→ **EXERCISE AIM**:
From the entries that follow, copy each line containing the word "header".

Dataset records
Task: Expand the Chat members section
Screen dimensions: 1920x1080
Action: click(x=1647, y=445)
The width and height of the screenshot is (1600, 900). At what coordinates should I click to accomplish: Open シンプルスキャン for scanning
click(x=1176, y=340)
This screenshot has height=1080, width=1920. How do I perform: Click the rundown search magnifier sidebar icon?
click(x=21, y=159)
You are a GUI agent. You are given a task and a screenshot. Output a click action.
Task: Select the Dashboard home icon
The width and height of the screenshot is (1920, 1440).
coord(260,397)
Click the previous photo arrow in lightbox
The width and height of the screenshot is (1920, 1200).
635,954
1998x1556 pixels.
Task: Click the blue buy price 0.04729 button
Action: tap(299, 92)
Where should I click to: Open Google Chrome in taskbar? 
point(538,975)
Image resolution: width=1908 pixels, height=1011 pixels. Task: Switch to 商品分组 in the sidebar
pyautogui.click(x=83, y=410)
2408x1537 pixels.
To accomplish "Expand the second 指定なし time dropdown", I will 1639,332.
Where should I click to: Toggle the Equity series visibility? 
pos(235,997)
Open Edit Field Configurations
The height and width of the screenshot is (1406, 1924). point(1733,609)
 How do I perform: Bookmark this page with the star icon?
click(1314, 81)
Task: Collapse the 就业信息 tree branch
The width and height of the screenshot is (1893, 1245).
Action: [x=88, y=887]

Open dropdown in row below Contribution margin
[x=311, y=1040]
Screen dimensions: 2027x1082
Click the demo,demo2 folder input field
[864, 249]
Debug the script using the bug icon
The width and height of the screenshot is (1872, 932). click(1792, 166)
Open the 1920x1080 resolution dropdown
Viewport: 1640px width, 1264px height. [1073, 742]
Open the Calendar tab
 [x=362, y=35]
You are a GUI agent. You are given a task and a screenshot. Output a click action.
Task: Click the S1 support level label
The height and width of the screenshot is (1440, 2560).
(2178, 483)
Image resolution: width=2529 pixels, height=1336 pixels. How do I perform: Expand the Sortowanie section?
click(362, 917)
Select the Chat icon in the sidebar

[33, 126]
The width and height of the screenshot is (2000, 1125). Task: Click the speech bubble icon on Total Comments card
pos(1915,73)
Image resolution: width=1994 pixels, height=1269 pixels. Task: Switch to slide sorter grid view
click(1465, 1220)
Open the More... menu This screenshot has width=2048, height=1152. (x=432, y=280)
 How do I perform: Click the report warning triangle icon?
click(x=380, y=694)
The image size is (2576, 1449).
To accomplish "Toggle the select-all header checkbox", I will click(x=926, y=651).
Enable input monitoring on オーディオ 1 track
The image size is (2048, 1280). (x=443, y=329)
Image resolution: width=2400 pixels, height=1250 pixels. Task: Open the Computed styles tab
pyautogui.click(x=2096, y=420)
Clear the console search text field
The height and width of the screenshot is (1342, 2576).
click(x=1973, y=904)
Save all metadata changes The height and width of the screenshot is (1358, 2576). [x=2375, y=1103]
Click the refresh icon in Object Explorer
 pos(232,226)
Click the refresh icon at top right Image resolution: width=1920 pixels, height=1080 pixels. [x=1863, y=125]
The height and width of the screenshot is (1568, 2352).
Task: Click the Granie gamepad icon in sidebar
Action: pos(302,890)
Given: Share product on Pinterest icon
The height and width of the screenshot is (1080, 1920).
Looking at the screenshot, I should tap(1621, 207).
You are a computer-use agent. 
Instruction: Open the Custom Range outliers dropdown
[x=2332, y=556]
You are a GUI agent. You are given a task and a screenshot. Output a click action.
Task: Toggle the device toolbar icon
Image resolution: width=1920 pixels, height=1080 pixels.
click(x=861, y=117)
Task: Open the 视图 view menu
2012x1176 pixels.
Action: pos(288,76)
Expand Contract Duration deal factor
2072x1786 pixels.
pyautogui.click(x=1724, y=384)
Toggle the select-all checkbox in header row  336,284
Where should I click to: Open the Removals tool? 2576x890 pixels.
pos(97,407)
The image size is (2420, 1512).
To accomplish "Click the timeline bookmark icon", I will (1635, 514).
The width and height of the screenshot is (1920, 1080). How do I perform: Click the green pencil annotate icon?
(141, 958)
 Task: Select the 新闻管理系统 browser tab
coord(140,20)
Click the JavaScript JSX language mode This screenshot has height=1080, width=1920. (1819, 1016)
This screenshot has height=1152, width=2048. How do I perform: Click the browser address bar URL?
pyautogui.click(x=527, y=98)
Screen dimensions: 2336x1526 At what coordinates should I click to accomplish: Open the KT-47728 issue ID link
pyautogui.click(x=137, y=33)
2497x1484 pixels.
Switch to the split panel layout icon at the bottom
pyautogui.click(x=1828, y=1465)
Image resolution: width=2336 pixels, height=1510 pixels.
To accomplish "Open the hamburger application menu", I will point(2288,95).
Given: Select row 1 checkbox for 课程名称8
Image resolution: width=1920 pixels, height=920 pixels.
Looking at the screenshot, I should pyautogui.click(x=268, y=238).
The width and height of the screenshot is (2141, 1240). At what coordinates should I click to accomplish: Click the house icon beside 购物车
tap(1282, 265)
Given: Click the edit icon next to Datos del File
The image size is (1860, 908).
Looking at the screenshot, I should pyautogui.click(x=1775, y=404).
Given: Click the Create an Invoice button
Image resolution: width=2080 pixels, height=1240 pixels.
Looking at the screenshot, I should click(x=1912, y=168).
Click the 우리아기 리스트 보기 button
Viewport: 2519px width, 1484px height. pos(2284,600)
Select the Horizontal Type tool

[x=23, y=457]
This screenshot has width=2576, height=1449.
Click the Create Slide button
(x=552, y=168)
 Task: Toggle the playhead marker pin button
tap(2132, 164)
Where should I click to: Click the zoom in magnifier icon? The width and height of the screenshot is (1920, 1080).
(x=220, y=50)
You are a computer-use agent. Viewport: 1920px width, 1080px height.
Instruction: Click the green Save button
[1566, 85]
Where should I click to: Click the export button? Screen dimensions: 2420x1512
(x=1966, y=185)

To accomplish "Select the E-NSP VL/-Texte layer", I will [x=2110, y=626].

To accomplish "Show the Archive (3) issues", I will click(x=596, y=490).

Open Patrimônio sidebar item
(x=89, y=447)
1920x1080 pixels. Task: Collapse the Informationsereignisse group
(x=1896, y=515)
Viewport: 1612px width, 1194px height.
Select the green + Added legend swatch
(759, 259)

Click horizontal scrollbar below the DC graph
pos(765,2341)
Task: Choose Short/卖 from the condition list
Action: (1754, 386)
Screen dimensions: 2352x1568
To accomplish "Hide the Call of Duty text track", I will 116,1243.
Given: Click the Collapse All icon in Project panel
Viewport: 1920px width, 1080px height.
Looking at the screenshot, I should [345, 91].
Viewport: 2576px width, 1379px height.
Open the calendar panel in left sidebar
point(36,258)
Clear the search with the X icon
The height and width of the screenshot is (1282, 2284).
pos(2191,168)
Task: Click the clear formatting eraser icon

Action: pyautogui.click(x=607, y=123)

→ **ANSWER AREA**:
To accomplish "Toggle the select-all header checkbox", I will click(x=926, y=651).
Toggle the select-all checkbox in header row  336,284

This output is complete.